## Directive
Copy every line of the listing below word for word, with no changes.

## Supplied data
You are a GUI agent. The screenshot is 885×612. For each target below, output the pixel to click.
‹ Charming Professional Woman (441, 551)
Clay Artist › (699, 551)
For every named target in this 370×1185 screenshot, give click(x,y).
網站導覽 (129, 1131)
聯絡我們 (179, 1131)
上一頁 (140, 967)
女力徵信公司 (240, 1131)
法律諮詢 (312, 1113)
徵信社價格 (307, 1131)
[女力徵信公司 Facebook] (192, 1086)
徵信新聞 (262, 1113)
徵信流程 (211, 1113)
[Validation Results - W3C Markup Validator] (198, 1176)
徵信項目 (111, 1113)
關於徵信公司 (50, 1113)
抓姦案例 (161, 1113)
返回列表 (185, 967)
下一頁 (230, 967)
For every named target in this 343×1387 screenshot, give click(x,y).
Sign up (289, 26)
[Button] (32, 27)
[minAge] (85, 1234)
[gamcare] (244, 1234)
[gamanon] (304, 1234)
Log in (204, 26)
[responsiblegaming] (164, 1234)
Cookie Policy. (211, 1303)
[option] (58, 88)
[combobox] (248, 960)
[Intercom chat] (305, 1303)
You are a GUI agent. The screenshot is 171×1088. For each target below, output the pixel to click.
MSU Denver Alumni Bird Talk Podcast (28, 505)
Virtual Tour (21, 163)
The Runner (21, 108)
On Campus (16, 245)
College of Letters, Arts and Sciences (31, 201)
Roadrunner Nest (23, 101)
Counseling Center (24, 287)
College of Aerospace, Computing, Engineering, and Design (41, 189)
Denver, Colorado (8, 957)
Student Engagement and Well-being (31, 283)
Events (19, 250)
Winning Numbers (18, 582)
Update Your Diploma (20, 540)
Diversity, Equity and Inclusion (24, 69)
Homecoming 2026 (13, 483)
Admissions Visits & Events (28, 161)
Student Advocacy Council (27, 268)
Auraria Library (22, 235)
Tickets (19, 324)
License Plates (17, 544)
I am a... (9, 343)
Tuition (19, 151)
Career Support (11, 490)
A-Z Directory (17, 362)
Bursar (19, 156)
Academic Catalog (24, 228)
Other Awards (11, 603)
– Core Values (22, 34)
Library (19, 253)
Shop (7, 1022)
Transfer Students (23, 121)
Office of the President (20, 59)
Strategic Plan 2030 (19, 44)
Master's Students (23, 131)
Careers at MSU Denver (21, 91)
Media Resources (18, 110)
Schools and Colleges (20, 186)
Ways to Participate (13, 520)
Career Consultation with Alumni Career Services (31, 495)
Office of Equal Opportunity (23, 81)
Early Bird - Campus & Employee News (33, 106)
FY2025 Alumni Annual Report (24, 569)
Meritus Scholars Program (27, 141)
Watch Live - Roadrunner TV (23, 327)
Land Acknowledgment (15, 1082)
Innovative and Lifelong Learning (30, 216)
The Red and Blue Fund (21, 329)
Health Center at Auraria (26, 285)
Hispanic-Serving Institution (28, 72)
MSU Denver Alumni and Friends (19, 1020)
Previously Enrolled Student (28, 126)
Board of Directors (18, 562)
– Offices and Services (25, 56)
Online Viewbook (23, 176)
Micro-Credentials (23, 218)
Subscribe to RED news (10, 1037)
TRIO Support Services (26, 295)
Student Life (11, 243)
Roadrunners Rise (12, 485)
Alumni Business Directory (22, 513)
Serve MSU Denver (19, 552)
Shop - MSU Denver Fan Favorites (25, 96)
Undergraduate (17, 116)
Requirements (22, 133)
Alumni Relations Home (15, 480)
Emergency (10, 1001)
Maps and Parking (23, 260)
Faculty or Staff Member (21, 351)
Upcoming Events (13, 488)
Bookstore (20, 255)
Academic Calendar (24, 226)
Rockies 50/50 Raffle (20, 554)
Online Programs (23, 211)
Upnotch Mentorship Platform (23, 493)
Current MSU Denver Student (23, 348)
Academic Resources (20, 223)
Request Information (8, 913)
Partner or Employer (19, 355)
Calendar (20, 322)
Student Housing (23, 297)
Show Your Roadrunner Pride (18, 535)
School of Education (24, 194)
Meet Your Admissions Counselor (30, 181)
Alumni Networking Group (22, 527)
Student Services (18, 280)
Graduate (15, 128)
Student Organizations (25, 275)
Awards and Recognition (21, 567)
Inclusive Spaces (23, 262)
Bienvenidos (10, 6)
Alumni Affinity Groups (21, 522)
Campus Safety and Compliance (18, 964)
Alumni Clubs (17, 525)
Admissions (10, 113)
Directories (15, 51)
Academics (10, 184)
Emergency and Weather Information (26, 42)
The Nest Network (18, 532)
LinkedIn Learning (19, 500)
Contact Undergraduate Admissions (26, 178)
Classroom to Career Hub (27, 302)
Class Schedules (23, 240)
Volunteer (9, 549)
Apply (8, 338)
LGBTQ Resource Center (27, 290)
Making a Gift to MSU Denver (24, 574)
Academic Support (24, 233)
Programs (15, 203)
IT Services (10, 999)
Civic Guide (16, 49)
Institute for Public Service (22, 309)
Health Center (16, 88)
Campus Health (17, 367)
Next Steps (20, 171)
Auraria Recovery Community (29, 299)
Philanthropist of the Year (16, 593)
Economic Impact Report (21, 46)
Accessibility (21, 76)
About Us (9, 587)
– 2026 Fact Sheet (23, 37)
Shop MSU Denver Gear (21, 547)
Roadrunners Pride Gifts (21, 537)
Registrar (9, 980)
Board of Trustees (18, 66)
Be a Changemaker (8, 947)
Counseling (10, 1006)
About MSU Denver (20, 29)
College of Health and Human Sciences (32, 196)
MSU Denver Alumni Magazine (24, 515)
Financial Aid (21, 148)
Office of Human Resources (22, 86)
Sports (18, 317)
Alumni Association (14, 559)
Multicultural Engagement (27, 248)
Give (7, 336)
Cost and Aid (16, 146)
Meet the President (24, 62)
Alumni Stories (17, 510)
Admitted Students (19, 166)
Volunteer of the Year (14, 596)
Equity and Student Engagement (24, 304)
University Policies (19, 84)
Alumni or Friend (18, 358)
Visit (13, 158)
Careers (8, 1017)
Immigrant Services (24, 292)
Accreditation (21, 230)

## Response for this exercise
You are a GUI agent. The screenshot is 885×612. For each target below, output the pixel to click.
‹ Charming Professional Woman (441, 551)
Clay Artist › (699, 551)
For every named target in this 370×1185 screenshot, give click(x,y).
網站導覽 (129, 1131)
聯絡我們 (179, 1131)
上一頁 (140, 967)
女力徵信公司 (240, 1131)
法律諮詢 (312, 1113)
徵信社價格 (307, 1131)
[女力徵信公司 Facebook] (192, 1086)
徵信新聞 (262, 1113)
徵信流程 (211, 1113)
[Validation Results - W3C Markup Validator] (198, 1176)
徵信項目 (111, 1113)
關於徵信公司 (50, 1113)
抓姦案例 (161, 1113)
返回列表 (185, 967)
下一頁 (230, 967)
For every named target in this 343×1387 screenshot, give click(x,y).
Sign up (289, 26)
[Button] (32, 27)
[minAge] (85, 1234)
[gamcare] (244, 1234)
[gamanon] (304, 1234)
Log in (204, 26)
[responsiblegaming] (164, 1234)
Cookie Policy. (211, 1303)
[option] (58, 88)
[combobox] (248, 960)
[Intercom chat] (305, 1303)
You are a GUI agent. The screenshot is 171×1088. For each target below, output the pixel to click.
MSU Denver Alumni Bird Talk Podcast (28, 505)
Virtual Tour (21, 163)
The Runner (21, 108)
On Campus (16, 245)
College of Letters, Arts and Sciences (31, 201)
Roadrunner Nest (23, 101)
Counseling Center (24, 287)
College of Aerospace, Computing, Engineering, and Design (41, 189)
Denver, Colorado (8, 957)
Student Engagement and Well-being (31, 283)
Events (19, 250)
Winning Numbers (18, 582)
Update Your Diploma (20, 540)
Diversity, Equity and Inclusion (24, 69)
Homecoming 2026 (13, 483)
Admissions Visits & Events (28, 161)
Student Advocacy Council (27, 268)
Auraria Library (22, 235)
Tickets (19, 324)
License Plates (17, 544)
I am a... (9, 343)
Tuition (19, 151)
Career Support (11, 490)
A-Z Directory (17, 362)
Bursar (19, 156)
Academic Catalog (24, 228)
Other Awards (11, 603)
– Core Values (22, 34)
Library (19, 253)
Shop (7, 1022)
Transfer Students (23, 121)
Office of the President (20, 59)
Strategic Plan 2030 (19, 44)
Master's Students (23, 131)
Careers at MSU Denver (21, 91)
Media Resources (18, 110)
Schools and Colleges (20, 186)
Ways to Participate (13, 520)
Career Consultation with Alumni Career Services (31, 495)
Office of Equal Opportunity (23, 81)
Early Bird - Campus & Employee News (33, 106)
FY2025 Alumni Annual Report (24, 569)
Meritus Scholars Program (27, 141)
Watch Live - Roadrunner TV (23, 327)
Land Acknowledgment (15, 1082)
Innovative and Lifelong Learning (30, 216)
The Red and Blue Fund (21, 329)
Health Center at Auraria (26, 285)
Hispanic-Serving Institution (28, 72)
MSU Denver Alumni and Friends (19, 1020)
Previously Enrolled Student (28, 126)
Board of Directors (18, 562)
– Offices and Services (25, 56)
Online Viewbook (23, 176)
Micro-Credentials (23, 218)
Subscribe to RED news (10, 1037)
TRIO Support Services (26, 295)
Student Life (11, 243)
Roadrunners Rise (12, 485)
Alumni Business Directory (22, 513)
Serve MSU Denver (19, 552)
Shop - MSU Denver Fan Favorites (25, 96)
Undergraduate (17, 116)
Requirements (22, 133)
Alumni Relations Home (15, 480)
Emergency (10, 1001)
Maps and Parking (23, 260)
Faculty or Staff Member (21, 351)
Upcoming Events (13, 488)
Bookstore (20, 255)
Academic Calendar (24, 226)
Rockies 50/50 Raffle (20, 554)
Online Programs (23, 211)
Upnotch Mentorship Platform (23, 493)
Current MSU Denver Student (23, 348)
Academic Resources (20, 223)
Request Information (8, 913)
Partner or Employer (19, 355)
Calendar (20, 322)
Student Housing (23, 297)
Show Your Roadrunner Pride (18, 535)
School of Education (24, 194)
Meet Your Admissions Counselor (30, 181)
Alumni Networking Group (22, 527)
Student Services (18, 280)
Graduate (15, 128)
Student Organizations (25, 275)
Awards and Recognition (21, 567)
Inclusive Spaces (23, 262)
Bienvenidos (10, 6)
Alumni Affinity Groups (21, 522)
Campus Safety and Compliance (18, 964)
Alumni Clubs (17, 525)
Admissions (10, 113)
Directories (15, 51)
Academics (10, 184)
Emergency and Weather Information (26, 42)
The Nest Network (18, 532)
LinkedIn Learning (19, 500)
Contact Undergraduate Admissions (26, 178)
Classroom to Career Hub (27, 302)
Class Schedules (23, 240)
Volunteer (9, 549)
Apply (8, 338)
LGBTQ Resource Center (27, 290)
Making a Gift to MSU Denver (24, 574)
Academic Support (24, 233)
Programs (15, 203)
IT Services (10, 999)
Civic Guide (16, 49)
Institute for Public Service (22, 309)
Health Center (16, 88)
Campus Health (17, 367)
Next Steps (20, 171)
Auraria Recovery Community (29, 299)
Philanthropist of the Year (16, 593)
Economic Impact Report (21, 46)
Accessibility (21, 76)
About Us (9, 587)
– 2026 Fact Sheet (23, 37)
Shop MSU Denver Gear (21, 547)
Roadrunners Pride Gifts (21, 537)
Registrar (9, 980)
Board of Trustees (18, 66)
Be a Changemaker (8, 947)
Counseling (10, 1006)
About MSU Denver (20, 29)
College of Health and Human Sciences (32, 196)
MSU Denver Alumni Magazine (24, 515)
Financial Aid (21, 148)
Office of Human Resources (22, 86)
Sports (18, 317)
Alumni Association (14, 559)
Multicultural Engagement (27, 248)
Give (7, 336)
Cost and Aid (16, 146)
Meet the President (24, 62)
Alumni Stories (17, 510)
Admitted Students (19, 166)
Volunteer of the Year (14, 596)
Equity and Student Engagement (24, 304)
University Policies (19, 84)
Alumni or Friend (18, 358)
Visit (13, 158)
Careers (8, 1017)
Immigrant Services (24, 292)
Accreditation (21, 230)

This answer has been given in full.